■ **Problem to solve**
Without skipping anything, write out each record below exactly.

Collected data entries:

──────────

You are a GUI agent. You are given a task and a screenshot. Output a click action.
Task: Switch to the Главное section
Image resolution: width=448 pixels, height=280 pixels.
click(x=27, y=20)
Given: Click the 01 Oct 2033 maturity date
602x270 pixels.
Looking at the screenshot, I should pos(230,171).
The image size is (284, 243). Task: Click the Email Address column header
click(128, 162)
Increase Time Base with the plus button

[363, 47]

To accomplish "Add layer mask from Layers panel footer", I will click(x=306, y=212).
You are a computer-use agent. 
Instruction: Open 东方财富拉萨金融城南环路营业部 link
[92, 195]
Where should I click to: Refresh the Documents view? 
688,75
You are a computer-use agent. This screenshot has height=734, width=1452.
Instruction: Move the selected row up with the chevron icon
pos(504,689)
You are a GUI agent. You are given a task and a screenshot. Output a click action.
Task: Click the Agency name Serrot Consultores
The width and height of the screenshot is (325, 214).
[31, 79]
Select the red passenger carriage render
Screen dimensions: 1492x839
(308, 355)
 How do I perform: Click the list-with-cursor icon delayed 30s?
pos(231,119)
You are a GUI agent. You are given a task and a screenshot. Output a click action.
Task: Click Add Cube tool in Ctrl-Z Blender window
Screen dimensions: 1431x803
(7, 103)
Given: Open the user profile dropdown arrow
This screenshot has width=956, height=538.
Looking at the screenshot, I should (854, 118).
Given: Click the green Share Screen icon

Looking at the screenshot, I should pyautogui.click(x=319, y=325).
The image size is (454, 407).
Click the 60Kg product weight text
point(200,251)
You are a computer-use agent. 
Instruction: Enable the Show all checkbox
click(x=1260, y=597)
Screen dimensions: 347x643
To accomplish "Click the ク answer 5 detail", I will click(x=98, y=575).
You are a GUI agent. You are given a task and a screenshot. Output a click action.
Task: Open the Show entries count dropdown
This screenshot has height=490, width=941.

──────────

■ **Task solution**
You are a GUI agent. You are given a task and a screenshot. Output a click action.
Task: Switch to the Главное section
Image resolution: width=448 pixels, height=280 pixels.
click(x=27, y=20)
Given: Click the 01 Oct 2033 maturity date
602x270 pixels.
Looking at the screenshot, I should pos(230,171).
The image size is (284, 243). Task: Click the Email Address column header
click(128, 162)
Increase Time Base with the plus button

[363, 47]

To accomplish "Add layer mask from Layers panel footer", I will click(x=306, y=212).
You are a computer-use agent. 
Instruction: Open 东方财富拉萨金融城南环路营业部 link
[92, 195]
Where should I click to: Refresh the Documents view? 
688,75
You are a computer-use agent. This screenshot has height=734, width=1452.
Instruction: Move the selected row up with the chevron icon
pos(504,689)
You are a GUI agent. You are given a task and a screenshot. Output a click action.
Task: Click the Agency name Serrot Consultores
The width and height of the screenshot is (325, 214).
[31, 79]
Select the red passenger carriage render
Screen dimensions: 1492x839
(308, 355)
 How do I perform: Click the list-with-cursor icon delayed 30s?
pos(231,119)
You are a GUI agent. You are given a task and a screenshot. Output a click action.
Task: Click Add Cube tool in Ctrl-Z Blender window
Screen dimensions: 1431x803
(7, 103)
Given: Open the user profile dropdown arrow
This screenshot has width=956, height=538.
Looking at the screenshot, I should (854, 118).
Given: Click the green Share Screen icon

Looking at the screenshot, I should pyautogui.click(x=319, y=325).
The image size is (454, 407).
Click the 60Kg product weight text
point(200,251)
You are a computer-use agent. 
Instruction: Enable the Show all checkbox
click(x=1260, y=597)
Screen dimensions: 347x643
To accomplish "Click the ク answer 5 detail", I will click(x=98, y=575).
You are a GUI agent. You are given a task and a screenshot. Output a click action.
Task: Open the Show entries count dropdown
This screenshot has height=490, width=941.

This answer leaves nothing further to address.